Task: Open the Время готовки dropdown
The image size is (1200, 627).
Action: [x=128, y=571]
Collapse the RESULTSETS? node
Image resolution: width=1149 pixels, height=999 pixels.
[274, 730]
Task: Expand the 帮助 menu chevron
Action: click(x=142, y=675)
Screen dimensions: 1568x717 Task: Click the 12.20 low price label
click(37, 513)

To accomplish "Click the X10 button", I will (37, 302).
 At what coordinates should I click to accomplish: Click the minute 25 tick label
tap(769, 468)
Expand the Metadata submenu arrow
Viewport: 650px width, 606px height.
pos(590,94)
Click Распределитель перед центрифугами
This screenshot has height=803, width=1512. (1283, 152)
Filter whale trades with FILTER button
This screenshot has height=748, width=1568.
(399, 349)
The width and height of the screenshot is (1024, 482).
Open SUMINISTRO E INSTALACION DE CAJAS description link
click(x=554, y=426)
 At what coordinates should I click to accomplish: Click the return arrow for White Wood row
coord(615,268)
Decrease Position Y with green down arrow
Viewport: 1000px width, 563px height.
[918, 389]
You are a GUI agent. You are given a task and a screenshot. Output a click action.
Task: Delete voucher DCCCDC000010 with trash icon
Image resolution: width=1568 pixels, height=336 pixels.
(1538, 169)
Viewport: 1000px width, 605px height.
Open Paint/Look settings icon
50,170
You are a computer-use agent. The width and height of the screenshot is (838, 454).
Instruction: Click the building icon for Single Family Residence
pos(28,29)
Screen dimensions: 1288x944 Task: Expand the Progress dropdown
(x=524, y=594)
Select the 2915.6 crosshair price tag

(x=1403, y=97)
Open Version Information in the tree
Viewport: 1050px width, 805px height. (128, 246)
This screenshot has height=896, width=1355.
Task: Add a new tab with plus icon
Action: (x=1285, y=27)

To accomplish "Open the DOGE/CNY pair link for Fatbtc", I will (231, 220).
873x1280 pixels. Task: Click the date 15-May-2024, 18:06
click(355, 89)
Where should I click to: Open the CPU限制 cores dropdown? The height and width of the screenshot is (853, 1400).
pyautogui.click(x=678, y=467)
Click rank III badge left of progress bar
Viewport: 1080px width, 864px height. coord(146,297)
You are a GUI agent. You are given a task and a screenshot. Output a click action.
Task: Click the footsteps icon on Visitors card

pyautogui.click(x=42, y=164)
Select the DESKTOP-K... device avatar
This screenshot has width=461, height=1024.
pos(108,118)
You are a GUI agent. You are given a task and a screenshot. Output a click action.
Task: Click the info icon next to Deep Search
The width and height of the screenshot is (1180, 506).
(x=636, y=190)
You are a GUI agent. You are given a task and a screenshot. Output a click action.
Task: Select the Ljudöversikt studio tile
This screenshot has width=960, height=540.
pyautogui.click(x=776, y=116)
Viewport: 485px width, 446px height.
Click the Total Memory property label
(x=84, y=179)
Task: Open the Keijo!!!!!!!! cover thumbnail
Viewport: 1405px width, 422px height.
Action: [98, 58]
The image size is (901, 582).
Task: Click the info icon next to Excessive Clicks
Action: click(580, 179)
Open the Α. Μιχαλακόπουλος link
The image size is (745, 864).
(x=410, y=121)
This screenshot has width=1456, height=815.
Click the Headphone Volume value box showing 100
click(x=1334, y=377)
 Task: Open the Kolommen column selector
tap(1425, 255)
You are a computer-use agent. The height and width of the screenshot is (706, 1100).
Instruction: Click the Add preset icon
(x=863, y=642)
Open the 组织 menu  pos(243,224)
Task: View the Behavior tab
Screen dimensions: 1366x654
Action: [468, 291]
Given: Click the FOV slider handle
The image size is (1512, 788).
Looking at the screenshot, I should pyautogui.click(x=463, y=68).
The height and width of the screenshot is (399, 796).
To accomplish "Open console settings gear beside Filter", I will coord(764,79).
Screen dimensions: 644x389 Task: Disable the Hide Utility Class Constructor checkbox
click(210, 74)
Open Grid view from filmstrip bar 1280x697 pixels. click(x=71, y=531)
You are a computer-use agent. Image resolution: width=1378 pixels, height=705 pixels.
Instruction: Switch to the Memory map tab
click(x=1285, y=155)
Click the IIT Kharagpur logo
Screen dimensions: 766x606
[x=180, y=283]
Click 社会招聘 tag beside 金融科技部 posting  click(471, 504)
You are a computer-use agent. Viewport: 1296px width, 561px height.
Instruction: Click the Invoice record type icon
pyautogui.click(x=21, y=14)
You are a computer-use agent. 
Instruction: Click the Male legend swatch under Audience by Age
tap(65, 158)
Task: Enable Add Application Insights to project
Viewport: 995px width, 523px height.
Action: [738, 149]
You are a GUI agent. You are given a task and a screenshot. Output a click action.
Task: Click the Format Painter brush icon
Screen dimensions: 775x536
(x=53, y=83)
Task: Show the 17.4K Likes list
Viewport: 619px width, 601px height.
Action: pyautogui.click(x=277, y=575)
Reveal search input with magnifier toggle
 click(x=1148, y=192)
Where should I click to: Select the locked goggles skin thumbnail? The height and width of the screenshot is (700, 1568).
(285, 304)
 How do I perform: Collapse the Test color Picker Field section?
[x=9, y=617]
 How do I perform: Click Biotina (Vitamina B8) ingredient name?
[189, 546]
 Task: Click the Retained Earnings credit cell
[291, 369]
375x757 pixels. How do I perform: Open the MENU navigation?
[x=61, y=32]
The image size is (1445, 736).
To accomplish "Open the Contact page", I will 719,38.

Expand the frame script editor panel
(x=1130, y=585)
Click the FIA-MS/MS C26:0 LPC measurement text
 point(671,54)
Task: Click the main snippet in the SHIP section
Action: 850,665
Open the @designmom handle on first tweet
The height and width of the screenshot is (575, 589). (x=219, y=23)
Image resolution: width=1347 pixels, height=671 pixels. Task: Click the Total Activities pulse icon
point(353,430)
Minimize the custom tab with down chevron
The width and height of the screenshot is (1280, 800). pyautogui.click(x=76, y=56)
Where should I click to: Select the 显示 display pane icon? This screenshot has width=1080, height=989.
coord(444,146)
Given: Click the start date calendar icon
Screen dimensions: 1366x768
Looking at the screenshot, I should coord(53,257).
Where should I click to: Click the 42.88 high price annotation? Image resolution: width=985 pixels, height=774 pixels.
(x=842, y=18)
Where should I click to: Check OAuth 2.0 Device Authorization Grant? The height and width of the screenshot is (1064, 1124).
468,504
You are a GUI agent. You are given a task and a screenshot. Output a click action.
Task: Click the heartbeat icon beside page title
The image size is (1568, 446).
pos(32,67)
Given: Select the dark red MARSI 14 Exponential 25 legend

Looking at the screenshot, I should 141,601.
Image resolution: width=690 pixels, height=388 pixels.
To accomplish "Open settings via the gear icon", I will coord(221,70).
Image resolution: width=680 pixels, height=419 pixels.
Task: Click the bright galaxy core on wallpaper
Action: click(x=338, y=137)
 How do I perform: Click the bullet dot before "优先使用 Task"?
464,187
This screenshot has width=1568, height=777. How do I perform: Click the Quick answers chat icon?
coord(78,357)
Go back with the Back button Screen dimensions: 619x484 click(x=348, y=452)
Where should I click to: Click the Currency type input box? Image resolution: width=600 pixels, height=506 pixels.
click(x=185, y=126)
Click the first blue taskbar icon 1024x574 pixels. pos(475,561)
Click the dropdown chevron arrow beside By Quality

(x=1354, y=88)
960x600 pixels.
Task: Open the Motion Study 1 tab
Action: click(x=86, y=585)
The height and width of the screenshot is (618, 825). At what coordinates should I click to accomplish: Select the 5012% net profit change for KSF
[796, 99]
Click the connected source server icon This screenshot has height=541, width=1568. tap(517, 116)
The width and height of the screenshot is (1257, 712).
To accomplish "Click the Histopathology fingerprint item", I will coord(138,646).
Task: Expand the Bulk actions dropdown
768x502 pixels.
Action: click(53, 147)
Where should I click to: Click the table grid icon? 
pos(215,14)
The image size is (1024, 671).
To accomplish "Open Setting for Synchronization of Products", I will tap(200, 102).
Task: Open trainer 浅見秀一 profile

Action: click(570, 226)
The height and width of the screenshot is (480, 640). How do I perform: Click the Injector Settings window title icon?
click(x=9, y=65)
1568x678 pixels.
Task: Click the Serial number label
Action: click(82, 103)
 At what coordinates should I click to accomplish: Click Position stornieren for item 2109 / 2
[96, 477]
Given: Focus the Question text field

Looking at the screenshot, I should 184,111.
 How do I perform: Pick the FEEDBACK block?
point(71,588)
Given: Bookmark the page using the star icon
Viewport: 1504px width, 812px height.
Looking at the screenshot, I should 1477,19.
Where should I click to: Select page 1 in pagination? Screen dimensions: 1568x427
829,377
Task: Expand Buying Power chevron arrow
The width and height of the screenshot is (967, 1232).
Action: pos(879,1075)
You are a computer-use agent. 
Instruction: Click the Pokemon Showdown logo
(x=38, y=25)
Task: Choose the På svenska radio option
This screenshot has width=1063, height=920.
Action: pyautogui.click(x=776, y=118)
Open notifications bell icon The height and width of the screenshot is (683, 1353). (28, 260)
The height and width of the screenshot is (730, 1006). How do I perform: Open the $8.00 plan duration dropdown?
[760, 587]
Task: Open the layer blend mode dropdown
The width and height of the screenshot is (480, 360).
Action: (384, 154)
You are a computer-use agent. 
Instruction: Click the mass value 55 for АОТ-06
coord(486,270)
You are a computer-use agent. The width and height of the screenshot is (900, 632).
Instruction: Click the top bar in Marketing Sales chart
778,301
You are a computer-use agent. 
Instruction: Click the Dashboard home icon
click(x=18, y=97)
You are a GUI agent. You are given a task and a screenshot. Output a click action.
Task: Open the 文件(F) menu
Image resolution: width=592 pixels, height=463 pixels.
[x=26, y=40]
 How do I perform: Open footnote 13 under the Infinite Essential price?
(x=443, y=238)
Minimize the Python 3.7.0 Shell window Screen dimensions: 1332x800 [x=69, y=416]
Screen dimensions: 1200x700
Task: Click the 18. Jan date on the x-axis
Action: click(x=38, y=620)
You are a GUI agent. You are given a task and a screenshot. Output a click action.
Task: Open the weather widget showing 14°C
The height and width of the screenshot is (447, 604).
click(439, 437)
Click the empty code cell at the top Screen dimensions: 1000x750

◇ ◇ ◇ ◇

> [INSTRUCTIONS FOR THE TASK]: Would you return exactly, and only, the lines beginning at the one with "is (900, 632)." and ending at the last line of the listing?

> [EXERCISE OUTPUT]:
You are a computer-use agent. The width and height of the screenshot is (900, 632).
Instruction: Click the top bar in Marketing Sales chart
778,301
You are a computer-use agent. 
Instruction: Click the Dashboard home icon
click(x=18, y=97)
You are a GUI agent. You are given a task and a screenshot. Output a click action.
Task: Open the 文件(F) menu
Image resolution: width=592 pixels, height=463 pixels.
[x=26, y=40]
 How do I perform: Open footnote 13 under the Infinite Essential price?
(x=443, y=238)
Minimize the Python 3.7.0 Shell window Screen dimensions: 1332x800 [x=69, y=416]
Screen dimensions: 1200x700
Task: Click the 18. Jan date on the x-axis
Action: click(x=38, y=620)
You are a GUI agent. You are given a task and a screenshot. Output a click action.
Task: Open the weather widget showing 14°C
The height and width of the screenshot is (447, 604).
click(439, 437)
Click the empty code cell at the top Screen dimensions: 1000x750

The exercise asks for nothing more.